This page has been validated.
PRIVATIONS AND DIFFICULTIES.
277

acres each, but the Mission to the North remained unendowed, as it was beyond the limits of the Swan River colony.

The members of the Southern Mission were the first to begin their labours. Leaving Perth upon the 6th of February, they went on foot to Albany, where they arrived about the end of March, and, making that town their central point, traversed the bush in every direction, seeking out the savages, and suffering at the same time every kind of privation. Kind-hearted Protestants who saw their necessity brought them such relief as they could afford, even the sailors belonging to vessels in the port contributing presents of food; but supplies of this kind being naturally precarious, and the health of the party giving way, they determined on abandoning the work in the South and taking refuge in the island of Mauritius, where a mission existed at that time under the care of an English Benedictine bishop.
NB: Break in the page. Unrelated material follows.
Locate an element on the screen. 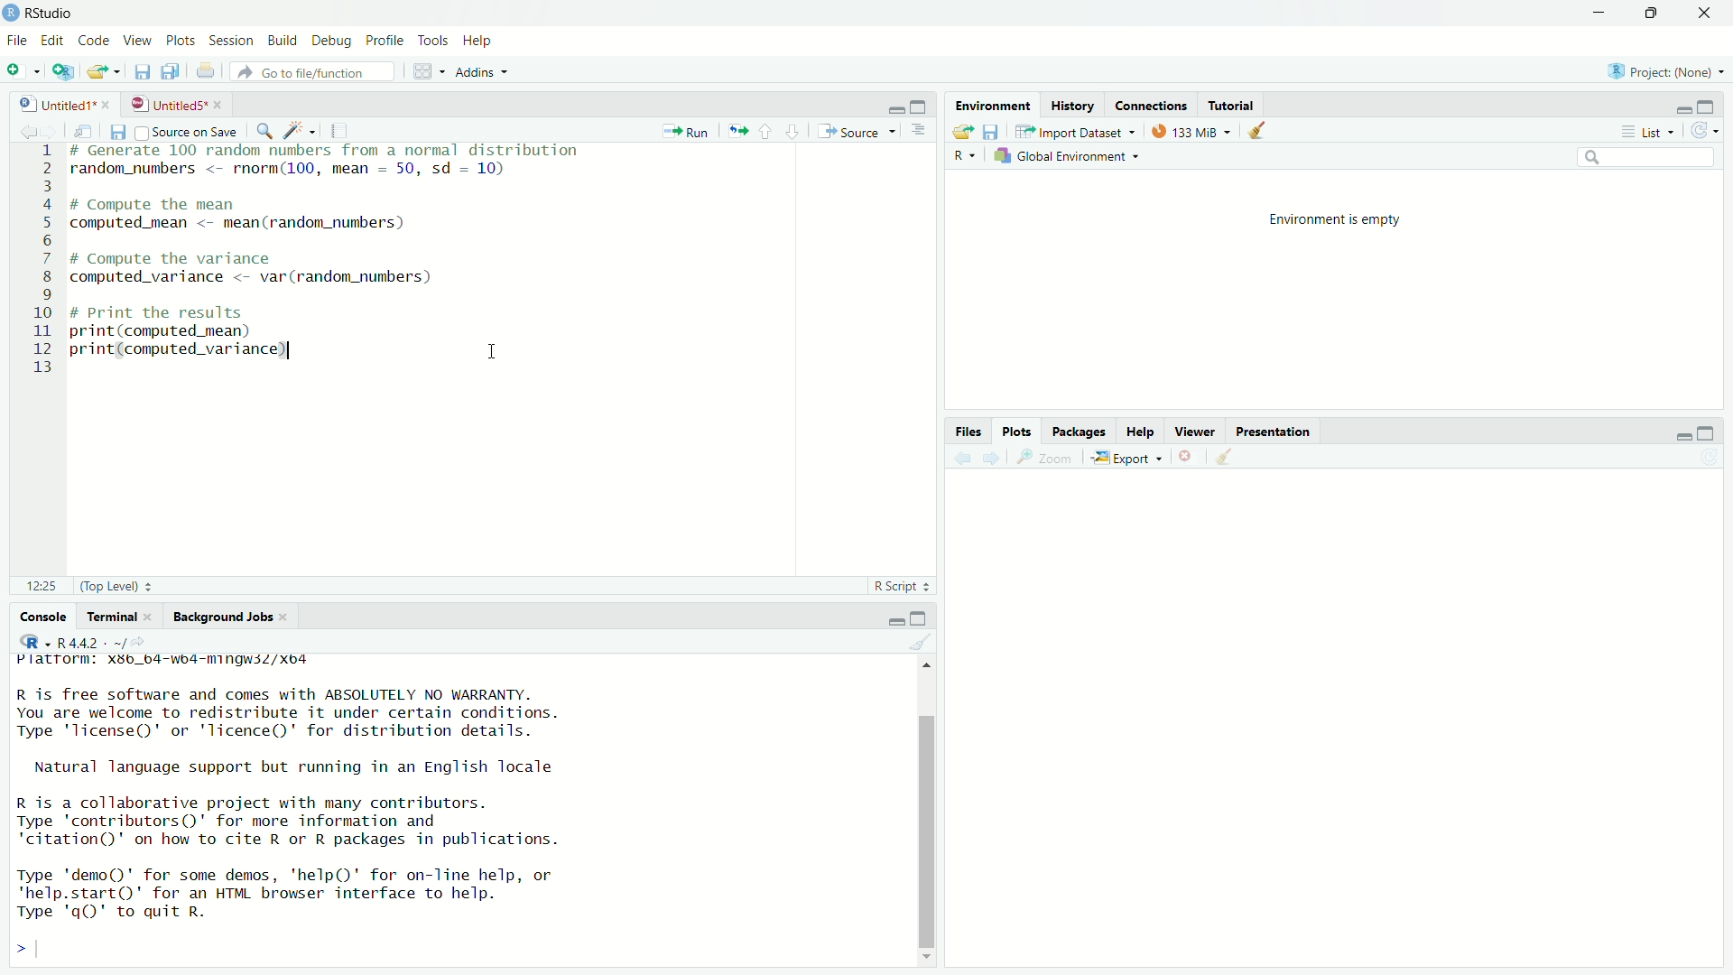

The Mission to the North, consisting of three persons, sailed for Sydney, (being obliged in those days to circumnavigate almost the whole continent in order to reach their destination,) and, having arrived at Sydney, again quitted it for Port Essington in another ship which was wrecked in Torres Straits, when all on board perished excepting the captain and a Tyrolese priest, who were rescued and brought off from a rock on which they had taken refuge. The poor Tyrolese died two years afterwards, worn out with incessant labour and by the effects of a climate so unhealthy as to have since caused the northern coasts of Australia to be almost deserted by Europeans.